There doesn't appear to be any errors in /var/log/containers/neutron/ovn-metadata-agent.log logs, I'm unsure on how to proceed with further debugging of this issue.

Version-Release number of selected component (if applicable):
RHOS-16.1-RHEL-8-20201021.n.0

How reproducible:
Always

Steps to Reproduce:
1. Deploy OVN-DPDK + SR-IOV setup with DVR disabled
2. Spawn guest instances
3. Attempt to access nova metadata service via network

Actual results:
Nova metadata service is unreachable

Expected results:
Nova metadata service is reachable

Additional info:
Will attach deployment templates and SOS report

Comment 2 Vadim Khitrin 2020-11-16 00:13:32 UTC

Forgot to mention that our neutron networks are set with MTU of 9000.

Together with Eran we've tried several things with no success:
1) Set ovn_emit_need_to_frag=True in ml2 configuration.
2) Attempt to update kernel of overcloud nodes based on BZ#1854084
3) Lower MTU of neutron networks to 1500

Comment 20 Franck Baudin 2021-01-06 17:24:00 UTC

Based on https://bugzilla.redhat.com/show_bug.cgi?id=1876459 the bug is fixed in OVS and this limitation will disappear as soon as backported in OVS 2.13, right?

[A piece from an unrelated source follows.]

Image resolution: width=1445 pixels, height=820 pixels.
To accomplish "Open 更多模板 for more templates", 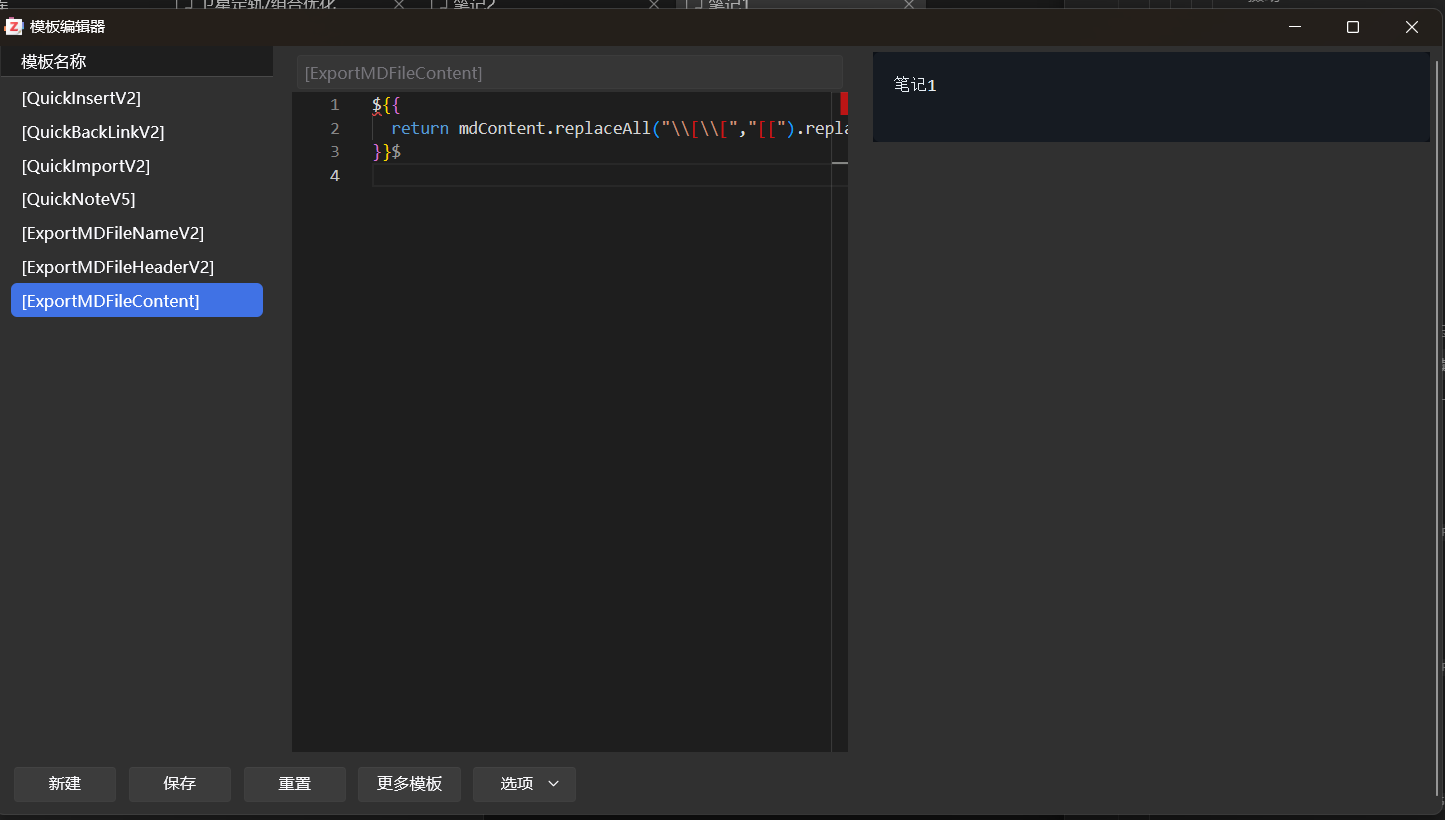I will [x=409, y=784].
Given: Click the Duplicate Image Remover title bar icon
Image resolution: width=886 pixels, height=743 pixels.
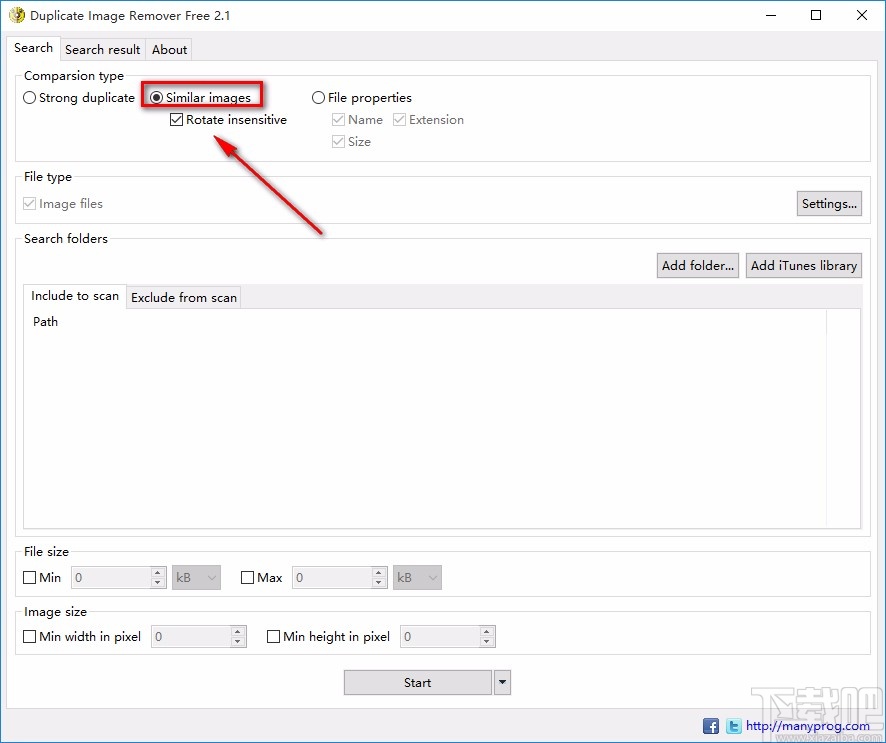Looking at the screenshot, I should 18,15.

Comment 21 Rodolfo Alonso 2021-01-07 15:37:56 UTC

Hi Franck:

BZ#1876459 is fixing the connection tracking for OVS-DPDK.

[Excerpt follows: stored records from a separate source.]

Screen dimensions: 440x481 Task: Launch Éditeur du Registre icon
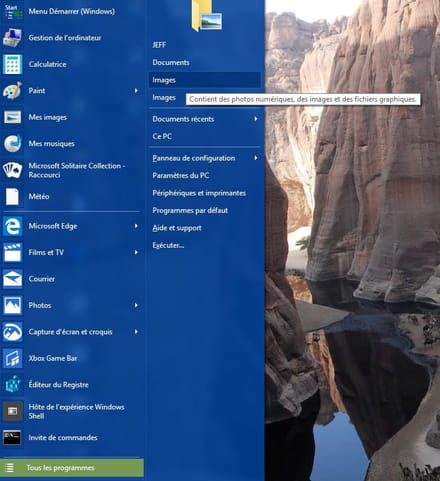[13, 384]
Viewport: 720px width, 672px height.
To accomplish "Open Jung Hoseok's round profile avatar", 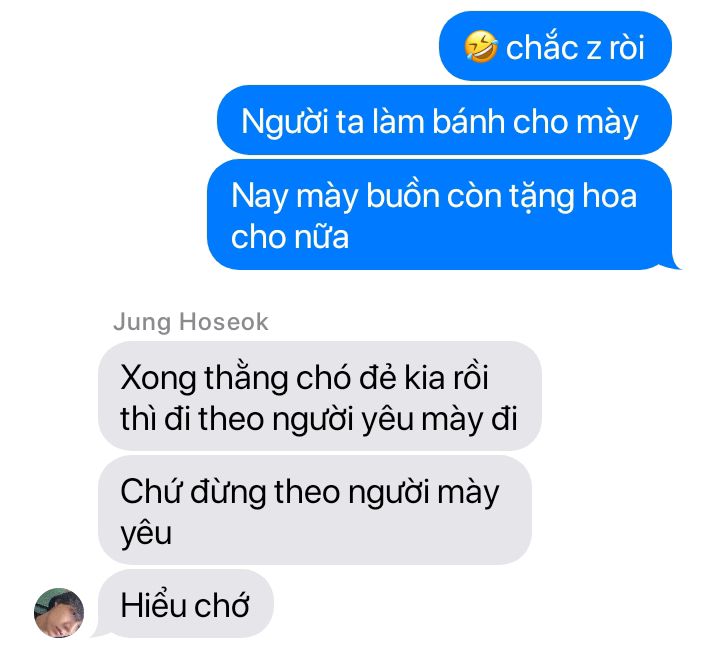I will [59, 613].
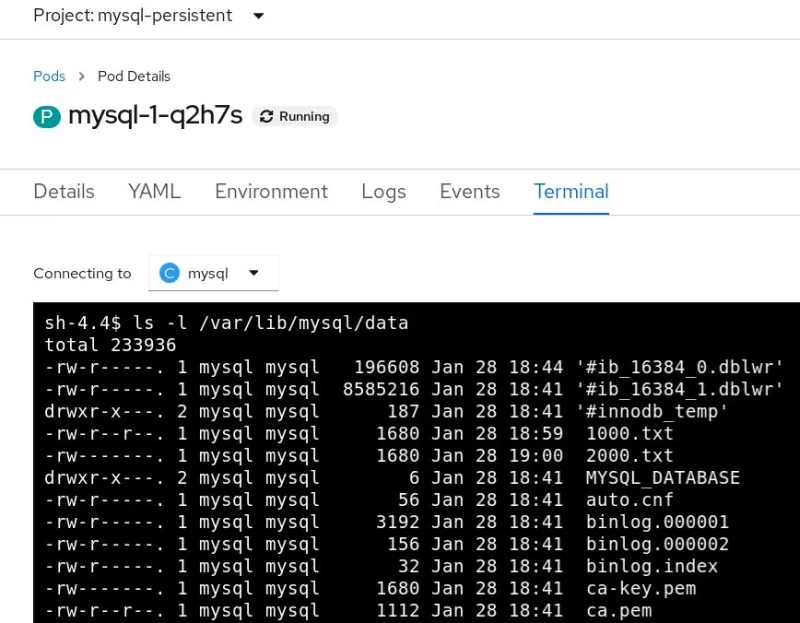Click the Running status sync icon
Screen dimensions: 800x623
click(266, 117)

But the problem in this BZ is not the ct but the checksum between a kernel port and a DPDK port. In this BZ, the TCP traffic from the kernel namespace (OVN metadata) to the OVS-DPDK is being dropped because of the wrong checksum calculation. This is fixed with an iptables mangle rule. We don't use ct for the metadata traffic.

Regards.

Comment 60 errata-xmlrpc 2021-03-17 15:35:39 UTC

Since the problem described in this bug report should be
resolved in a recent advisory, it has been closed with a
resolution of ERRATA.

For information on the advisory (Red Hat OpenStack Platform 16.1.4 director bug fix advisory), and where to find the updated
files, follow the link below.

If the solution does not work for you, open a new bug report.

https://access.redhat.com/errata/RHBA-2021:0817